## Challenge
Can you reproduce every one of the records below word for word, leaving nothing out?

## Extracted information

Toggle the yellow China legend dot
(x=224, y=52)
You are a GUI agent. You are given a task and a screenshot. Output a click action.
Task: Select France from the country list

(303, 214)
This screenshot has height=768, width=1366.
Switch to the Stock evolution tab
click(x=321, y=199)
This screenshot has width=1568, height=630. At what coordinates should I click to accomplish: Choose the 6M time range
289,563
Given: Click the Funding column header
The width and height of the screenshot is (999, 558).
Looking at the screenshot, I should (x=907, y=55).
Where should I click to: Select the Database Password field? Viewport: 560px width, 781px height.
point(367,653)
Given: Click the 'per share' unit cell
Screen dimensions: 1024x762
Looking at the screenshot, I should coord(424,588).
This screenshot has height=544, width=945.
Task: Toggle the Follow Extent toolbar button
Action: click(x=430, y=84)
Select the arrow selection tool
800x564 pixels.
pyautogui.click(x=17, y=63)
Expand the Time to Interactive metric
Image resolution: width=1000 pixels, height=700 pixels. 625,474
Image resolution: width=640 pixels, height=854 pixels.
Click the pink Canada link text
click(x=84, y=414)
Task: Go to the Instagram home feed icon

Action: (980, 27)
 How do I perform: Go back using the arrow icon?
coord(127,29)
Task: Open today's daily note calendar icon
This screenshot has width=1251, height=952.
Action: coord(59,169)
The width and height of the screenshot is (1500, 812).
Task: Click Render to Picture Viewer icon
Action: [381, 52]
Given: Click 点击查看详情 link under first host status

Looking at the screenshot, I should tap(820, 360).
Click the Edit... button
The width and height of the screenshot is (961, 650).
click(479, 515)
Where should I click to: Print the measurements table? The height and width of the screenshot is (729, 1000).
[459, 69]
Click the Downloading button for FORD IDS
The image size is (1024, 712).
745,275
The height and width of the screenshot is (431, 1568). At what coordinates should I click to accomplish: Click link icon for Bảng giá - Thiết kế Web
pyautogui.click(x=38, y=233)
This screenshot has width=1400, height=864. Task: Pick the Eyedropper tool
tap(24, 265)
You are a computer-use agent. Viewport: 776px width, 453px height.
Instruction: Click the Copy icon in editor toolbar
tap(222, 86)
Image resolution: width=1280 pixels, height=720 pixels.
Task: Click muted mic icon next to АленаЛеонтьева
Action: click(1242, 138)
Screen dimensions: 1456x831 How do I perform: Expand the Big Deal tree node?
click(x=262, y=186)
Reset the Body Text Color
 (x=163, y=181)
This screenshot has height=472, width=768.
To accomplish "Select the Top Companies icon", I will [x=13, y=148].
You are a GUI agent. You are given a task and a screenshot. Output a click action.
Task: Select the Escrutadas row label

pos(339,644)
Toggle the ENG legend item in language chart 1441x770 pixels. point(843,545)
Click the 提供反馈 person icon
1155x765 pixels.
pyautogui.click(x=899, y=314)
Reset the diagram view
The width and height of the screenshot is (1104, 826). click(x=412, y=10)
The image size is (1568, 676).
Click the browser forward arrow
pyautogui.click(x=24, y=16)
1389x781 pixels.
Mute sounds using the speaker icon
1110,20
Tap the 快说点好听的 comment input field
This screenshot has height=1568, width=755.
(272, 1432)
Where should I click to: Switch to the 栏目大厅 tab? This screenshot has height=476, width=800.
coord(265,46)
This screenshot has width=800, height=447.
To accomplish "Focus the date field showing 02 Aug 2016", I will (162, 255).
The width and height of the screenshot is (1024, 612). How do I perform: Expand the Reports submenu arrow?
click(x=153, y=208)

## Result for this task
Toggle the yellow China legend dot
(x=224, y=52)
You are a GUI agent. You are given a task and a screenshot. Output a click action.
Task: Select France from the country list

(303, 214)
This screenshot has height=768, width=1366.
Switch to the Stock evolution tab
click(x=321, y=199)
This screenshot has width=1568, height=630. At what coordinates should I click to accomplish: Choose the 6M time range
289,563
Given: Click the Funding column header
The width and height of the screenshot is (999, 558).
Looking at the screenshot, I should (x=907, y=55).
Where should I click to: Select the Database Password field? Viewport: 560px width, 781px height.
point(367,653)
Given: Click the 'per share' unit cell
Screen dimensions: 1024x762
Looking at the screenshot, I should coord(424,588).
This screenshot has height=544, width=945.
Task: Toggle the Follow Extent toolbar button
Action: click(x=430, y=84)
Select the arrow selection tool
800x564 pixels.
pyautogui.click(x=17, y=63)
Expand the Time to Interactive metric
Image resolution: width=1000 pixels, height=700 pixels. 625,474
Image resolution: width=640 pixels, height=854 pixels.
Click the pink Canada link text
click(x=84, y=414)
Task: Go to the Instagram home feed icon

Action: (980, 27)
 How do I perform: Go back using the arrow icon?
coord(127,29)
Task: Open today's daily note calendar icon
This screenshot has width=1251, height=952.
Action: coord(59,169)
The width and height of the screenshot is (1500, 812).
Task: Click Render to Picture Viewer icon
Action: [381, 52]
Given: Click 点击查看详情 link under first host status

Looking at the screenshot, I should tap(820, 360).
Click the Edit... button
The width and height of the screenshot is (961, 650).
click(479, 515)
Where should I click to: Print the measurements table? The height and width of the screenshot is (729, 1000).
[459, 69]
Click the Downloading button for FORD IDS
The image size is (1024, 712).
745,275
The height and width of the screenshot is (431, 1568). At what coordinates should I click to accomplish: Click link icon for Bảng giá - Thiết kế Web
pyautogui.click(x=38, y=233)
This screenshot has width=1400, height=864. Task: Pick the Eyedropper tool
tap(24, 265)
You are a computer-use agent. Viewport: 776px width, 453px height.
Instruction: Click the Copy icon in editor toolbar
tap(222, 86)
Image resolution: width=1280 pixels, height=720 pixels.
Task: Click muted mic icon next to АленаЛеонтьева
Action: click(1242, 138)
Screen dimensions: 1456x831 How do I perform: Expand the Big Deal tree node?
click(x=262, y=186)
Reset the Body Text Color
 (x=163, y=181)
This screenshot has height=472, width=768.
To accomplish "Select the Top Companies icon", I will [x=13, y=148].
You are a GUI agent. You are given a task and a screenshot. Output a click action.
Task: Select the Escrutadas row label

pos(339,644)
Toggle the ENG legend item in language chart 1441x770 pixels. point(843,545)
Click the 提供反馈 person icon
1155x765 pixels.
pyautogui.click(x=899, y=314)
Reset the diagram view
The width and height of the screenshot is (1104, 826). click(x=412, y=10)
The image size is (1568, 676).
Click the browser forward arrow
pyautogui.click(x=24, y=16)
1389x781 pixels.
Mute sounds using the speaker icon
1110,20
Tap the 快说点好听的 comment input field
This screenshot has height=1568, width=755.
(272, 1432)
Where should I click to: Switch to the 栏目大厅 tab? This screenshot has height=476, width=800.
coord(265,46)
This screenshot has width=800, height=447.
To accomplish "Focus the date field showing 02 Aug 2016", I will (162, 255).
The width and height of the screenshot is (1024, 612). How do I perform: Expand the Reports submenu arrow?
click(x=153, y=208)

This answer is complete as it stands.